Task description -> Continue the post below about the help the church doesn't need, picking up right after its final sentence.
=== Provided passage ===
I doubt anyone would argue this point. And with this comes the next obvious statement: we need help. Look around our church. Which of us isn’t doing his or her best to come to church, to be faithful in returning tithes and offerings, and to give of their time and resources to further God’s work? Sure, we could probably do better, but that’s not my point. We need help! If nothing happens, it seems, true Christianity might die out. Who will come to our aid?
The Adventist church in this area may be small, but we’re definitely not alone in this. Churches of every denomination are dwindling. Anyone looking on would tell you: we need some help!
Wouldn’t it be great, after all, if we could just get some grant money to re-do our carpet, and maybe help renovate the basement? After all, our church is benefiting the community in a lot of ways, aren’t we? We can have classes for the community in our church. Maybe we could host a political rally? After all, who wouldn’t mind plugging a politician occasionally, if they’re helping us keep our church doors open? You know, years ago we had a church school here. Maybe we could re-open our church school, too, if we had a voucher program or tax incentives, so parents wouldn’t have to pay so much to put their kids in the church school.
And so the argument goes—hence the title of this post: The Help We Don’t Need.
“What help don’t we need?” you might ask. “After all, every little bit helps, right?” Well, that’s what they say, but I’m here to tell you today that “every little bit” will not necessarily lead us where we want to go. When it comes to God’s church, there is a help that we don’t need.
But before we answer this question, let’s open the Bible and answer some basic questions about church:
- What does it means to worship God?
- How did God design the government of Israel to facilitate worship?
- What role should the state play in aiding or facilitating the worship of God?
- How can we understand the principles of God’s government in a 21st century world?
Worshiping God & the Government of Israel
Ever since the beginning of time, the service of God has been based upon an individual choice. Eve, and then Adam, chose to eat of the fruit of the tree of knowledge of good and evil. Cain chose to bring an offering contrary to God’s will, while Able brought a lamb as God required. Seth and his descendants chose to follow God, while the descendants of Cain continued in rebellion against Him. Noah chose to follow God in a world who forsook Him. “Abraham believed God”, it says in Romans 4:3, “and it was accounted to him for righteousness.” So it was with all the patriarchs, and throughout history. Those who followed God did so through their own personal choice. Each one had the choice to follow, or to reject Him. The true followers didn’t have anyone to “help” them make their decision.
“But wait!” you might say. “What about the children of Israel? Didn’t things change in the time of Moses, when God gave both religious and civil laws to govern the nation of Israel?” Wouldn’t that be a great help to following God? Let’s take a look at that.
Exodus 19:3-6 : And Moses went up to God, and the Lord called to him from the mountain, saying, “Thus you shall say to the house of Jacob, and tell the children of Israel: 4 ‘You have seen what I did to the Egyptians, and how I bore you on eagles’ wings and brought you to Myself. 5 Now therefore, if you will indeed obey My voice and keep My covenant, then you shall be a special treasure to Me above all people; for all the earth is Mine. 6 And you shall be to Me a kingdom of priests and a holy nation.’ These are the words which you shall speak to the children of Israel.”
=== Information shown ===
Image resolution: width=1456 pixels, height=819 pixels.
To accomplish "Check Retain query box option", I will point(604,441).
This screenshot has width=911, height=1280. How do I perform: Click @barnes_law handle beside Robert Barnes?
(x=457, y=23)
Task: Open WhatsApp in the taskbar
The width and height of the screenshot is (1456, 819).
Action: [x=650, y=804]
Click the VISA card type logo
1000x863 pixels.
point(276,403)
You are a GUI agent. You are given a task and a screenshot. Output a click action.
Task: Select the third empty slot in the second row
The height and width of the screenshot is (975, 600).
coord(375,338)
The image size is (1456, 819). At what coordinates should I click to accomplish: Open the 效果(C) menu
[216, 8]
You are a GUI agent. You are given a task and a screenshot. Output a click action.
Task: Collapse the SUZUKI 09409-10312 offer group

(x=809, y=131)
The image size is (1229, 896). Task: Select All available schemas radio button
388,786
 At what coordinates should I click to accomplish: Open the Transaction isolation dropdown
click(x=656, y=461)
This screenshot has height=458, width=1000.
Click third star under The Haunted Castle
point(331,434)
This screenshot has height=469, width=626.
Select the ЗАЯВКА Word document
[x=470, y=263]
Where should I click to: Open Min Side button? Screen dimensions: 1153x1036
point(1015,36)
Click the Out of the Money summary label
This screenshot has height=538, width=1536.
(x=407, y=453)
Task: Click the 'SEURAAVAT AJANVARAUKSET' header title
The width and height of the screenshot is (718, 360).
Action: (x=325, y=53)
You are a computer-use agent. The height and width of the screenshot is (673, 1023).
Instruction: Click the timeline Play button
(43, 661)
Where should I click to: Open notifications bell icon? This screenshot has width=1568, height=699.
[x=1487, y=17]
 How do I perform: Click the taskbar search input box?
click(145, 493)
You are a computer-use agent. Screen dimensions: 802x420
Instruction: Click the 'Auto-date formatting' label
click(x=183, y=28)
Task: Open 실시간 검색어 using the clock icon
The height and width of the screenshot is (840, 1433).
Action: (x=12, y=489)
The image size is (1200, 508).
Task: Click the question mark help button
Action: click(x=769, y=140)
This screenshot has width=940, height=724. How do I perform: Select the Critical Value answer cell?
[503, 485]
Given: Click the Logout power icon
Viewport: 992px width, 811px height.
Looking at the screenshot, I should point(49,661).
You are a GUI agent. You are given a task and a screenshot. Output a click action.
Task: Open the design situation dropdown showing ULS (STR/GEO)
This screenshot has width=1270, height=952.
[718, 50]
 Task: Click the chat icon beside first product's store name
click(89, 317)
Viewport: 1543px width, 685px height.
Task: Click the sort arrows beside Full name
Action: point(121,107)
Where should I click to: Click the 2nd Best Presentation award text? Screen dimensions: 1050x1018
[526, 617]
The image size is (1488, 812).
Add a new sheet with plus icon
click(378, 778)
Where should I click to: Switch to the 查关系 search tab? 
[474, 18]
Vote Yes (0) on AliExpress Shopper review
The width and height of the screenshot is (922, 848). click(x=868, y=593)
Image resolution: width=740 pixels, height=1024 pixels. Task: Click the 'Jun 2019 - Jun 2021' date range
===
Answer for the task ->
When the children of Israel came out of Egypt, under the leadership of Moses, God came and spoke with Moses on the mountain. It was at this time that God began to fulfill the promise He had made with Abraham so many years before—the promise to make his descendants into a great nation. Not just individually, but corporately, the nation of Israel was to be a special exhibit of God’s followers to the earth. God didn’t disavow His work among the other nations, “for all the earth is Mine” He says. Nor did He negate the need for personal, individual choice. But for the nation of Israel, God had something special in mind. “You shall be to Me a kingdom of priests and a holy nation.”
God did something very special for Israel. He not only gave them His moral law, but he set up a system of civil government that was intrinsically linked to their worship of Him. They had no king—they were under the visible, tangible leadership of the God of Heaven. We call this system of government a theocracy. God was their visible, literal head and leader, as we see in Exodus 13:21:
“And the Lord went before them by day in a pillar of cloud to lead the way, and by night in a pillar of fire to give them light, so as to go by day and night.”
In fact, when Israel later asked for a king, during the time of the prophet Samuel, God said to Samuel: “They have not rejected you, but they have rejected Me, that I should not reign over them.” (1 Samuel 8:7)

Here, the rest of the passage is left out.